* Stored records *

= = = = = = =

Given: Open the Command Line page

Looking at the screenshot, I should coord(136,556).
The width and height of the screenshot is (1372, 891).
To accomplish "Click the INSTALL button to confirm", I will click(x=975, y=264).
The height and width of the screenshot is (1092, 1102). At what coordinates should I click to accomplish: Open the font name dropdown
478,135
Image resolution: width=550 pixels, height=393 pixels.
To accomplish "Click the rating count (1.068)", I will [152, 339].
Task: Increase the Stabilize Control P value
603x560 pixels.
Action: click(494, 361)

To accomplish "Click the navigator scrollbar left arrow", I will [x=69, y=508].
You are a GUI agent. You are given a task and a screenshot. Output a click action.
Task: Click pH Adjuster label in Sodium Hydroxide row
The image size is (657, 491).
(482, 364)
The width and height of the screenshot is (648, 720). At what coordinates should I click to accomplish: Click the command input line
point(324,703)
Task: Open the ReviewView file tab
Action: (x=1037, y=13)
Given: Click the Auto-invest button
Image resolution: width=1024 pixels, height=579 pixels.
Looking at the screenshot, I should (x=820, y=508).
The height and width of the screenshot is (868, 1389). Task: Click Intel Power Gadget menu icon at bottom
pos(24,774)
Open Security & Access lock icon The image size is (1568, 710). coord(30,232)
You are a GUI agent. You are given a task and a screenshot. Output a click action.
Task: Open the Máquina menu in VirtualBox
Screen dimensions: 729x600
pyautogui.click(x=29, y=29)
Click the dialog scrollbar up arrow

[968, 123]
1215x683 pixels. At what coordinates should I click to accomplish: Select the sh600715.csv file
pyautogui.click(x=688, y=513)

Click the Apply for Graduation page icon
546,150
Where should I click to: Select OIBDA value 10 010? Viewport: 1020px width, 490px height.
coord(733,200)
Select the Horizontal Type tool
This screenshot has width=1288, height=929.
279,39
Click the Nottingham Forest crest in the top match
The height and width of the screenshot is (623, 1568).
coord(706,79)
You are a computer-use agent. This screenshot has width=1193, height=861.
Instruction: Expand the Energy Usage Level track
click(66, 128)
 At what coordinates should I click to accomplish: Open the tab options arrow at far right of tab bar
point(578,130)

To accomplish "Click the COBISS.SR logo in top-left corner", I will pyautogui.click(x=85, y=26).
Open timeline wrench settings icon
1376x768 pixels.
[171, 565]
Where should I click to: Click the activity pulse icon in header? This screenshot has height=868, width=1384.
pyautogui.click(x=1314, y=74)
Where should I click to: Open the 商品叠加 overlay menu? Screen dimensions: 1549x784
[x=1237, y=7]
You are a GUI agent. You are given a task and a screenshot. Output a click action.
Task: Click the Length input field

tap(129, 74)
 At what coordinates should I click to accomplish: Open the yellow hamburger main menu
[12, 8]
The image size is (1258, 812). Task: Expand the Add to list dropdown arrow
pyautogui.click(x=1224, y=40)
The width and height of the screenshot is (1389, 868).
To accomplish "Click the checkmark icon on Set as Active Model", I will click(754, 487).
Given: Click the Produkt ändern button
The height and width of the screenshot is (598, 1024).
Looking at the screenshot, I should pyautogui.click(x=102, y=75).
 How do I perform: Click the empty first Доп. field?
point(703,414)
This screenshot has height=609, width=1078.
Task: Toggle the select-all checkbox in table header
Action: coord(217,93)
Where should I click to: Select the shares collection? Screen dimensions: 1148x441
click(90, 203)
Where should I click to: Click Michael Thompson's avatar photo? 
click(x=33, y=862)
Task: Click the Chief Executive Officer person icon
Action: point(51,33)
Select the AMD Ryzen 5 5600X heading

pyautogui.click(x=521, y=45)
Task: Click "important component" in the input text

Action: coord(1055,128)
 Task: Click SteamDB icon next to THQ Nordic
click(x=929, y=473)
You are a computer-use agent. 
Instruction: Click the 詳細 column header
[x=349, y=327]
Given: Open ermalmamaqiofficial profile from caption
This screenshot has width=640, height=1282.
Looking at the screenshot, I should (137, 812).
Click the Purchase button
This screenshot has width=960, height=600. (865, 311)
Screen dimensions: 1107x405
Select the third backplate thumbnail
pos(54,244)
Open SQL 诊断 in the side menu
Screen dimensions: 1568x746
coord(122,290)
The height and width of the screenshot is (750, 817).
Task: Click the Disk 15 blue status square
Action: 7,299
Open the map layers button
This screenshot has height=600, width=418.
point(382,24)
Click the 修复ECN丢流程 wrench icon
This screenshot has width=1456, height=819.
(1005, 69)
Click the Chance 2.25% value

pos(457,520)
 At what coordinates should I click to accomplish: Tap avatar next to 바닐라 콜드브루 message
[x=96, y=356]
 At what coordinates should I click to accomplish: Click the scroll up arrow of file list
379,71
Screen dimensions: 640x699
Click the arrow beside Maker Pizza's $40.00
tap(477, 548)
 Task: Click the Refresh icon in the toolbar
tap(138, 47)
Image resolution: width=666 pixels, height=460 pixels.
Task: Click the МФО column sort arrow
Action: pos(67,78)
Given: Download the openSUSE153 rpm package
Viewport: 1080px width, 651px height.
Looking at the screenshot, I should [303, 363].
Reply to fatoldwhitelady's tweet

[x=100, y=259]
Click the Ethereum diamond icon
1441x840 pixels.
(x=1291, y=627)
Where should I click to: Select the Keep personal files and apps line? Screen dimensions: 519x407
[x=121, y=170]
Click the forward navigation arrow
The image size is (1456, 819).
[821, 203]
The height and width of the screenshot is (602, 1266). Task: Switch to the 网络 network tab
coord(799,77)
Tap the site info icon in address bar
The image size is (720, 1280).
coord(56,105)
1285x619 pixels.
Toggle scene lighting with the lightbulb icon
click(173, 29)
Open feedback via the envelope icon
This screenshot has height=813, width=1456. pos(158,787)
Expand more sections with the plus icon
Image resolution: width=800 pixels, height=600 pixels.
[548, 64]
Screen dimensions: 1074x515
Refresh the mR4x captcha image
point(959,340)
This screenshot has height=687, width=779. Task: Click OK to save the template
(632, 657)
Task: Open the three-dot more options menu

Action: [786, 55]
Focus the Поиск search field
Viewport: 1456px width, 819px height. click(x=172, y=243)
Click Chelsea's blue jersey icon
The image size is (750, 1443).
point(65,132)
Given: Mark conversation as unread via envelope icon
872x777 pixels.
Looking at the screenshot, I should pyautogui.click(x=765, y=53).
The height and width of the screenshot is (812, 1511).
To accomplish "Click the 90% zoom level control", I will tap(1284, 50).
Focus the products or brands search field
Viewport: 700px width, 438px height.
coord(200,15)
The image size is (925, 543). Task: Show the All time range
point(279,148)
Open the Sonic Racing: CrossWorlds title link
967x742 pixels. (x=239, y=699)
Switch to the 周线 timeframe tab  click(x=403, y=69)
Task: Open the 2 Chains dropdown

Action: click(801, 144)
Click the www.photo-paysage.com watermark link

= = = = = = =

* Given instruction *
Output as a numbered list the lines of the records from the line containing "Click the forward navigation arrow" through the line containing "coord(56,105)", omitting any blank lines.

* Correct response *
1. Click the forward navigation arrow
2. The image size is (1456, 819).
3. [821, 203]
4. The height and width of the screenshot is (602, 1266). Task: Switch to the 网络 network tab
5. coord(799,77)
6. Tap the site info icon in address bar
7. The image size is (720, 1280).
8. coord(56,105)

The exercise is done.